_作業指示_
(a) THE 2に関する文書抜粋から、「山口一郎(サカナクション)の」と「今も確実に進化を続けている。」の間を両端も含めて一字一句変えずに再掲してください。
(b) THE 2に関する文書抜粋を、最後の文の後から書き継ぐこと。

_文書抜粋_
山口一郎(サカナクション)の総合プロデュースのもと今年4月に新体制第1弾となる配信シングル「恋のジャーナル」をリリースすると、5月には渋谷クラブクアトロで3日間にわたるツーマンライブを開催。その後もイベントやフェスに次々と出演し、9月にリリースした最新曲「ミスサンシャイン」ではこれまでの彼らでは考えられなかったAORのサウンドを導入。あらゆる意味で生まれ変わったTHE 2は今も確実に進化を続けている。
来年2月には大阪・心斎橋ジャニスと東京・リキッドルームでのワンマンライブ「新章-スプートニク-」の開催も決定。The SALOVERS、そして2を通して初めてのリキッドルームに向けて、古舘の気合も充分。そのライブのことも含め、変わり続けるTHE 2の今を古舘、加藤、森の3人に聞いた。
――今年はフェスやイベントも含めライブをたくさんやっていますけど、手応えはいかがですか?

_提示リスト_

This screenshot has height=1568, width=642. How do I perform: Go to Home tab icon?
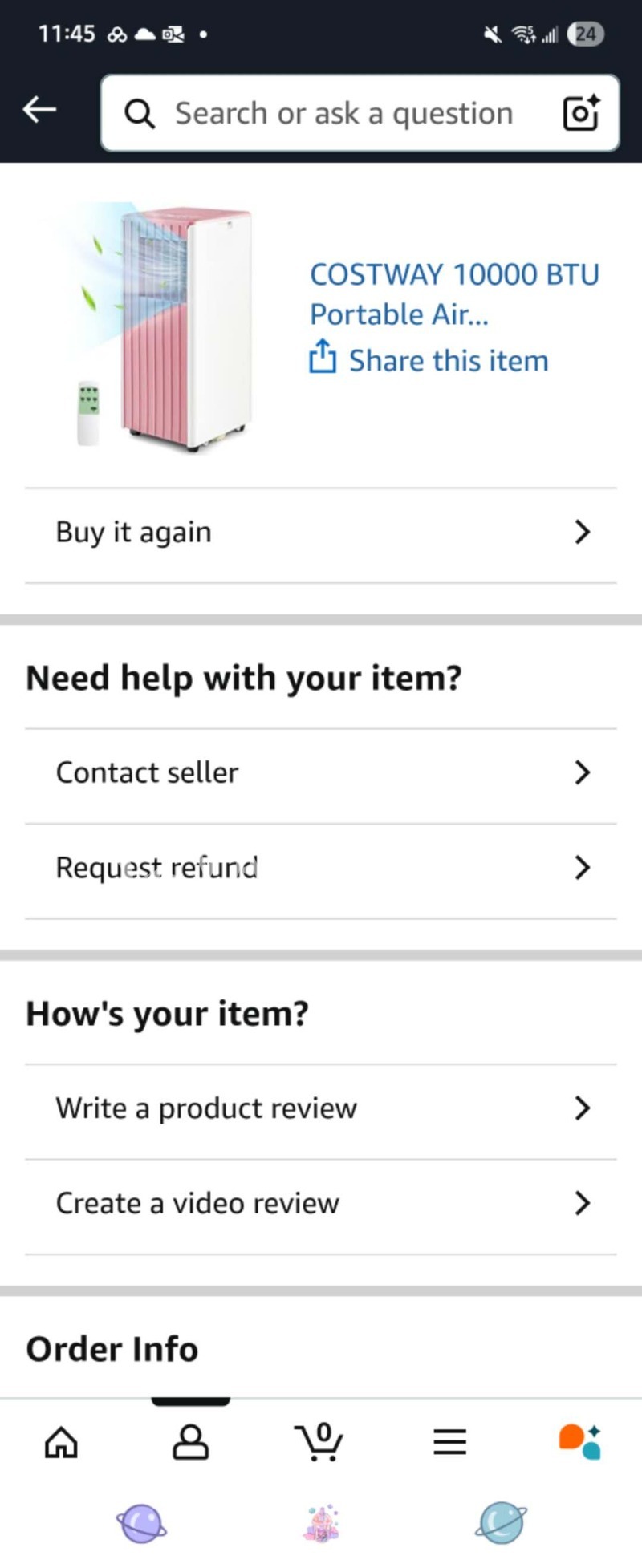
--
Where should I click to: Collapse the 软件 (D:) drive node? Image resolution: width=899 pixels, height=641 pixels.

_回答_
(a)
山口一郎(サカナクション)の総合プロデュースのもと今年4月に新体制第1弾となる配信シングル「恋のジャーナル」をリリースすると、5月には渋谷クラブクアトロで3日間にわたるツーマンライブを開催。その後もイベントやフェスに次々と出演し、9月にリリースした最新曲「ミスサンシャイン」ではこれまでの彼らでは考えられなかったAORのサウンドを導入。あらゆる意味で生まれ変わったTHE 2は今も確実に進化を続けている。

(b)
古舘 これはメンバーにも喋っているんですけど……今までは僕、あまりライブがそこまで大好きっていう感じではなかったんですけど、今は大げさじゃなく、今までのキャリアの中で一番楽しめている気がします。
――その要因は?
古舘 ライブっていうものに対する考え方が変わったんです。前は言い方悪いけど、お客さんって審判だと思っていたんです。○×の札を持ってて「今日は良かった」「悪かった」ってジャッジするような存在だって捉えていたんですよ。でも最近、それは違うなと気付けた。そもそもお客さんは審判じゃないし、たとえばフェスだったら30分、ツーマンだったら50分、その時間ぐらいは僕らとお客さんみんなでいつもと違う時間を過ごせたらいいなって思うようになったんです。
加藤 古舘にそういう心境の変化が起きているのはやっていても感じます。僕たちとしては演奏者としてパフォーマンスの平均点を高く保つというか、ボーカルの魅力が伝わるような状態にはしたいなと思ってやっていますね。
森 ここ最近のライブ、すごくいいんです。それはボーカルが乗っているっていうのが大きい。やらされてる感じじゃなく、ある意味で引っ張っていくボーカルになっているので、そこに俺らは乗っかってやっていれば普通にいいライブができる状態になぜか今なってるんですよね。やっぱりボーカルの心境の変化っていうのは本当に大事なんだなっていうのをやりながらも感じることが多いですね。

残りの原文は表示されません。